Ce n’est pas dans la Manche que leur naufrage a commencé : ça a commencé dès qu’ils sont partis de chez eux. Peut-être même qu’ils ont commencé à faire naufrage quand ils se sont fourrés dans la tête que ça serait mieux ailleurs, quand ils se sont mis à avoir envie de supermarchés et d’allocations familiales, quand ils ont entendu parler de la Sécu ou qu’un cousin qui vit à Londres leur a dit qu’on devenait milliardaire en faisant la plonge dans un boui-boui tamoul. On pourrait dire alors que tout leur malheur, ai-je répété, c’est qu’ils ne savent pas demeurer en repos dans une chambre.
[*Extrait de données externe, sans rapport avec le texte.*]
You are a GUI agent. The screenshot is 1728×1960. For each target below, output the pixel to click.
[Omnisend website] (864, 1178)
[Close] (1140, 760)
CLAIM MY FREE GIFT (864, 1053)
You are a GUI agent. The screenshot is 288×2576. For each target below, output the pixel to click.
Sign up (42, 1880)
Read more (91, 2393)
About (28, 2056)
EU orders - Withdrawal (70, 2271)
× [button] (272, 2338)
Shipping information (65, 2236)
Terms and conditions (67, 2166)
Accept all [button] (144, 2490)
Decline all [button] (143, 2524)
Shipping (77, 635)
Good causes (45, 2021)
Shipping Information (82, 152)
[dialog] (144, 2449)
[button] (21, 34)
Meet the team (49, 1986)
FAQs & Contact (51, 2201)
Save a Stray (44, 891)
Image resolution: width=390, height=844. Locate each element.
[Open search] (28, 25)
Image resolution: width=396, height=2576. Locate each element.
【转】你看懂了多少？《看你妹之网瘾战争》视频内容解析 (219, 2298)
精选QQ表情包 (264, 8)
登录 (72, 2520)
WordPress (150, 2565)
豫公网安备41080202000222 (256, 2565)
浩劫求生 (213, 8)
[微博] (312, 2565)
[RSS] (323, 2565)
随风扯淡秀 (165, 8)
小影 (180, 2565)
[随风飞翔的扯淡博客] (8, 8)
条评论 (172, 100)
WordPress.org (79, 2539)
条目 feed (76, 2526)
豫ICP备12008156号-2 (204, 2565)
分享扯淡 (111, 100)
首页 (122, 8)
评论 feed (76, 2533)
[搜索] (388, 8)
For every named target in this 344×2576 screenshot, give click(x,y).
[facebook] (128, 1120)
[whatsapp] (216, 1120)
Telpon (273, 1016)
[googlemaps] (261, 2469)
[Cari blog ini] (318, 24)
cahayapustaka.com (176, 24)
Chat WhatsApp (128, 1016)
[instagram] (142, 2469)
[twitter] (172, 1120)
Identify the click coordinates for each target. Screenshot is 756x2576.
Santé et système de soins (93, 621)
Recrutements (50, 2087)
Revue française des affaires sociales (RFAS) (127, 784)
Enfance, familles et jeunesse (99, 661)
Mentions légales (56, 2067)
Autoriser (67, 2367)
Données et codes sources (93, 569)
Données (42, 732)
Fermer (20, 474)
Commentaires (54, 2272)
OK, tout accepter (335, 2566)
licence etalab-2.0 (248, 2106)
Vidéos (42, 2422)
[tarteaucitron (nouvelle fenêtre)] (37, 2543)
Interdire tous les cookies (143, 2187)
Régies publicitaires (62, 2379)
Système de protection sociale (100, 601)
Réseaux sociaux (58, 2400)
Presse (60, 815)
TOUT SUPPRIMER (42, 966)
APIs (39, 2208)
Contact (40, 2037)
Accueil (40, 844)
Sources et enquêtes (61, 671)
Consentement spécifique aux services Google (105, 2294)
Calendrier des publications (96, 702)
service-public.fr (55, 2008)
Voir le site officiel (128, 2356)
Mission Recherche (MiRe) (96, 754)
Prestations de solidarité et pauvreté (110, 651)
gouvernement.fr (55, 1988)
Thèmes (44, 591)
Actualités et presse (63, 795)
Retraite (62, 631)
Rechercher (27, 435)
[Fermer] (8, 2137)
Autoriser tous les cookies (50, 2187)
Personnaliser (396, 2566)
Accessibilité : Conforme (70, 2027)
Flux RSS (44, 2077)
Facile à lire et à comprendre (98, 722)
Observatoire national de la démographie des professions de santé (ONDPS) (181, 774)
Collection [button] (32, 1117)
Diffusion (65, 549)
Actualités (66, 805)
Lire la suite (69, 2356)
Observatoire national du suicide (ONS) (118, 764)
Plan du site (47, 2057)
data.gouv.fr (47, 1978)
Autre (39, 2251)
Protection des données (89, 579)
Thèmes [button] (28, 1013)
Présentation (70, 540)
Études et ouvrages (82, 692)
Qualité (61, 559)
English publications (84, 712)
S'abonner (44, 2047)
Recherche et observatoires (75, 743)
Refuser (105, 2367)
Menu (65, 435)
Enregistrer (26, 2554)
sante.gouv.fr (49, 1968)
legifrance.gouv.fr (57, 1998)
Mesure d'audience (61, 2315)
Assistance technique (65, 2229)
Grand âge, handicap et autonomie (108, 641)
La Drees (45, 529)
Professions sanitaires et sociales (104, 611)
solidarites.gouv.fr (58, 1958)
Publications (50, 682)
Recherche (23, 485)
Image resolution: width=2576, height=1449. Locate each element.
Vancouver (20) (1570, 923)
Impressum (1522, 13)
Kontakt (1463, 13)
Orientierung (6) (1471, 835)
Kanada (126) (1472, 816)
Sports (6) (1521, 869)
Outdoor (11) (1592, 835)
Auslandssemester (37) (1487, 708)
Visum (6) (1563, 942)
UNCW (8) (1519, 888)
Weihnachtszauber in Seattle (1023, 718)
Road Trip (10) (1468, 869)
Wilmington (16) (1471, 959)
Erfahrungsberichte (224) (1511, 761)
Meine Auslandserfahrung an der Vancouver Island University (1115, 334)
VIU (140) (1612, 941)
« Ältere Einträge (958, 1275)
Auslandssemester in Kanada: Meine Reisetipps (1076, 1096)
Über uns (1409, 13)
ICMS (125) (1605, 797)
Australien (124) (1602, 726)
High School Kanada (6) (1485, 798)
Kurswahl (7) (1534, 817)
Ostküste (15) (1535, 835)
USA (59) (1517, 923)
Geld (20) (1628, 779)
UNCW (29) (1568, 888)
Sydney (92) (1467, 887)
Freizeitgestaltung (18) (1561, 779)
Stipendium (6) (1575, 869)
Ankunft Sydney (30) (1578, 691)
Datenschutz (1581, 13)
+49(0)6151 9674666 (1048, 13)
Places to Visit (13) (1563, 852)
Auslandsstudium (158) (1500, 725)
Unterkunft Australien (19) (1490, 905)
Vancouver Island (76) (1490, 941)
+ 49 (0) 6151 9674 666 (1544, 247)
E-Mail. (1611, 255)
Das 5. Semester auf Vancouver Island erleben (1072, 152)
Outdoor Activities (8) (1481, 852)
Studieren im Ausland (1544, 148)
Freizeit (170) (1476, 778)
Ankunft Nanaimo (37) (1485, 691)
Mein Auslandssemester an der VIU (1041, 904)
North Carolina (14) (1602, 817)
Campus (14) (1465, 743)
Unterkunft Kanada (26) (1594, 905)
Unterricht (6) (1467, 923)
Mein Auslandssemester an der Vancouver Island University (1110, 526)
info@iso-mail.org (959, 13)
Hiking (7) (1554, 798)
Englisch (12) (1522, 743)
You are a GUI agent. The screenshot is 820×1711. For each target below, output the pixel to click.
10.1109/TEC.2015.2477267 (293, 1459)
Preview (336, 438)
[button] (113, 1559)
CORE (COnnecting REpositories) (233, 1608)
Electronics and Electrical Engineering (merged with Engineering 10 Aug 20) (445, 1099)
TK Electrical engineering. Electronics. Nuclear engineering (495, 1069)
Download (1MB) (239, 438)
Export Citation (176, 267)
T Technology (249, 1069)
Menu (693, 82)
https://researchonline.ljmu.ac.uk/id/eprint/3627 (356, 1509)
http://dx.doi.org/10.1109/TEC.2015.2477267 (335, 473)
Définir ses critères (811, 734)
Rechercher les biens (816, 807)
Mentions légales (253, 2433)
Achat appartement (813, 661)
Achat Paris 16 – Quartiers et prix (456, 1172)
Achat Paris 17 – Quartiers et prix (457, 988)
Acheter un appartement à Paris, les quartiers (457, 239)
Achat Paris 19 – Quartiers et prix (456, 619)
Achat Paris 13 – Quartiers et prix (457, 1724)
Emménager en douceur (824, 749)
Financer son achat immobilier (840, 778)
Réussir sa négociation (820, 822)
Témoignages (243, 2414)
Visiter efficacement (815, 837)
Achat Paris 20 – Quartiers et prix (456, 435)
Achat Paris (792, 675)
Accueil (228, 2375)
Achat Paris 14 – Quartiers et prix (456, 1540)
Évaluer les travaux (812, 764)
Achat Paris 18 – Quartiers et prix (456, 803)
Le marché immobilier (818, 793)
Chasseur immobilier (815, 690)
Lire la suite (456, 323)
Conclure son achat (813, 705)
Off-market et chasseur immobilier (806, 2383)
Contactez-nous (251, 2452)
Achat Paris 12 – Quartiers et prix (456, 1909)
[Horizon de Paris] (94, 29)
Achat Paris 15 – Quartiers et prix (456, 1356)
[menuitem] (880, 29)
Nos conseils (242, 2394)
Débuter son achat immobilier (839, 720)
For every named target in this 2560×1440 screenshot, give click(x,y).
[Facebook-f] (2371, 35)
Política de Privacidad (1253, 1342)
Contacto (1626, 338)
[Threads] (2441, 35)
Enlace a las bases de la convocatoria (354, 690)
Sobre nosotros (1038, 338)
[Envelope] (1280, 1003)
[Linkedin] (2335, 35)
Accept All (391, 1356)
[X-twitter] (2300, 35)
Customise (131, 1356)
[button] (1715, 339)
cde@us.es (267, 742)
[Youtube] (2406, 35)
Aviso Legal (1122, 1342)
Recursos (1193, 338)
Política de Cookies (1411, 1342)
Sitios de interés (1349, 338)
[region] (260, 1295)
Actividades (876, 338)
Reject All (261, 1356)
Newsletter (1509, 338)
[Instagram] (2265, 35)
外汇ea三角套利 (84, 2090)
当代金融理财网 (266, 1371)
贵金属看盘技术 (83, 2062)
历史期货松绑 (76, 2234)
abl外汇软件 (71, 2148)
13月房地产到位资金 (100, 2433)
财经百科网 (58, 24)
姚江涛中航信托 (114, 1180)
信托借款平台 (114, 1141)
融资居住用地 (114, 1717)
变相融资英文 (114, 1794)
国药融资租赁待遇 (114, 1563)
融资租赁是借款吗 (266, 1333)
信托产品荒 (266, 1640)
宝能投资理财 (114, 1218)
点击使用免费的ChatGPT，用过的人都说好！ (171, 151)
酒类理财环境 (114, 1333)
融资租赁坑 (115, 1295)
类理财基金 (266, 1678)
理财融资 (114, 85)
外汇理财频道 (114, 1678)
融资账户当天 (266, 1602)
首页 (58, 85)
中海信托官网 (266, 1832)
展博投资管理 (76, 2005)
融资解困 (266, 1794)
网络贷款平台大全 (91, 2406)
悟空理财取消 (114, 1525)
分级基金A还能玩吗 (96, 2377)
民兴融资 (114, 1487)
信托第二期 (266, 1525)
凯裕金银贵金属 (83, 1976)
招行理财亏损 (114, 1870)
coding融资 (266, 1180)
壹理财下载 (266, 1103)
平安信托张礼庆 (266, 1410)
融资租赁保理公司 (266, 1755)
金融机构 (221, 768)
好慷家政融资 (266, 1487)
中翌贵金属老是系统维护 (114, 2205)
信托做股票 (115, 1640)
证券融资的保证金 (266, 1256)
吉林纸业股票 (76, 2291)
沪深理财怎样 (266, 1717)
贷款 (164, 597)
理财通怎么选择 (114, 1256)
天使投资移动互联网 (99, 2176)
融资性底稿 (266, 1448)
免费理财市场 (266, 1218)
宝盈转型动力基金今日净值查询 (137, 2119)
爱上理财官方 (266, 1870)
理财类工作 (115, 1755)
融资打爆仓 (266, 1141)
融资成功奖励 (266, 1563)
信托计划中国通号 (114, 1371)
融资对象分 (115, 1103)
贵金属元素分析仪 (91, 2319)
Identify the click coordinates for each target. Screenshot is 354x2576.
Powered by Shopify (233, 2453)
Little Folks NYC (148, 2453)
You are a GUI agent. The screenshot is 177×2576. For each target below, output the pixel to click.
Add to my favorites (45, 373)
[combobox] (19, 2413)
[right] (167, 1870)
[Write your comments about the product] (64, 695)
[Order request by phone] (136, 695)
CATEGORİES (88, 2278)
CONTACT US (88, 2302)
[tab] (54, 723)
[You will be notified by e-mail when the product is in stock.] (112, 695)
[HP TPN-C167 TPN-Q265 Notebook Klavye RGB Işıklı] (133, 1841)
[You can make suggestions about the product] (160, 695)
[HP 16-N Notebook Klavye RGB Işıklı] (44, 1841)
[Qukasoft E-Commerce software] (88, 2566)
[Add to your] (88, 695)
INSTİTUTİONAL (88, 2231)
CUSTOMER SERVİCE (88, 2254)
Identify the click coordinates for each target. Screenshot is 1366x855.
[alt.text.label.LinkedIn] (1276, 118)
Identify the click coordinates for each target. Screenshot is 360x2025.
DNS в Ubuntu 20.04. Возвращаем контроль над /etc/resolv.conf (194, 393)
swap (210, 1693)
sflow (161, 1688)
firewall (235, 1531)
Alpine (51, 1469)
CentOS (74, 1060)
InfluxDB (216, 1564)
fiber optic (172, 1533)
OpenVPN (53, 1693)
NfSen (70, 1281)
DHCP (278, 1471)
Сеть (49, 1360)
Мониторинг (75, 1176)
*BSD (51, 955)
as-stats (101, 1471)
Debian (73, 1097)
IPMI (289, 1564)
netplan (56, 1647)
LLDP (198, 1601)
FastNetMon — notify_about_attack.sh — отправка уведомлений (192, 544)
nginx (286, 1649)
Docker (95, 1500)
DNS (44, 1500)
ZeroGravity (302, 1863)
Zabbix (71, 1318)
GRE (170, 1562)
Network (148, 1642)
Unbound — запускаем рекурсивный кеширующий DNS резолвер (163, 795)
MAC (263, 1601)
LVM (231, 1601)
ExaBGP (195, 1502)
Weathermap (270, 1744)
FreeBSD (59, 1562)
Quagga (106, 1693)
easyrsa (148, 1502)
Dans la deuxième partie du roman, l'auteur décrit les faits, justement, recourant à un style narratif plus classique pour le faire. Le lecteur assiste donc à un compte rendu quasi journalistique du naufrage, des derniers moments de ces pauvres gens, assez fous pour avoir monté, en pleine nuit et en trop grand nombre, sur un rafiot prendre la mer.

La troisième partie redonne la parole à l'opératrice qui, en raison de sa situation personnelle (une mari qui l'a quitté, une fille à élever), vit pratiquement un naufrage sur la mer de sa vie. En se remémorant les dures paroles accusatrices de la capitaine de gendarmerie, elle revient sur les paroles, qui la culpabilisent davantage que ses actes :

Pourtant cette nuit je n’en ai pas vu un seul se jeter à l’eau pour venir en aide, pas un qui se soit proposé de regonfler le canot pneumatique avec ses petits poumons. Mais quand il s’agit de vociférer et de traiter les autres de monstres, là, tout le monde a du souffle. On aurait voulu que je dise, je le sais bien, on aurait voulu que je dise : Tu ne mourras pas, je te sauverai. Et ce n’était pas parce que je l’aurais sauvé en effet, pas parce que j’aurais fait mon métier et que j’aurais fait ce qu’il fallait : envoyer les secours. Pas parce que j’aurais fait ce qu’on doit faire. On aurait voulu que je le dise, au moins le dire, seulement le dire. Mais au moins disant cela, parce que cette parole-là, c’est la limite en deçà de laquelle on n’est plus humain. En définitive, qu’ils se noient ou pas, ça n’avait plus d’importance : l’important, c’étaient mes paroles. L’important ce n’était pas qu’ils soient sauvés, c’était que moi, je sois sauvée, et avec moi tout le monde, par cette parole. Sauvée par ma propre parole au lieu que condamnée par elle.

Car de cette femme, en service cette nuit-là, on a fait un monstre, alors que le sort des migrants est une responsabilité partagée par tout un ensemble de composantes, à commencer par l'Occident lui-même qui stabilise les pays en guerre, cesse l'aide au développement et accueille à bras ouvert de la main d'œuvre qu'elle n'a plus pour exécuter de petits boulots que personne ne veut plus faire.

Le roman de Vincent Delecroix part d'un drame humain, contemporain, un problème avec lequel plusieurs pays sont aux prises, chaque jour, en Europe comme en Amérique, et dont on ne voit aucune solution à court terme. Ni à plus long terme, d'ailleurs, quand je constate l'absence de politique - autre que de construire un mur - des gouvernants. Le roman de Vincent Delcroix est une œuvre difficile, une œuvre dérangeante sur le plan moral et dont la fin (je parle de la fin de la narratrice, l'opératrice du centre de surveillance maritime) se situe à des années-lumière d'un film américain.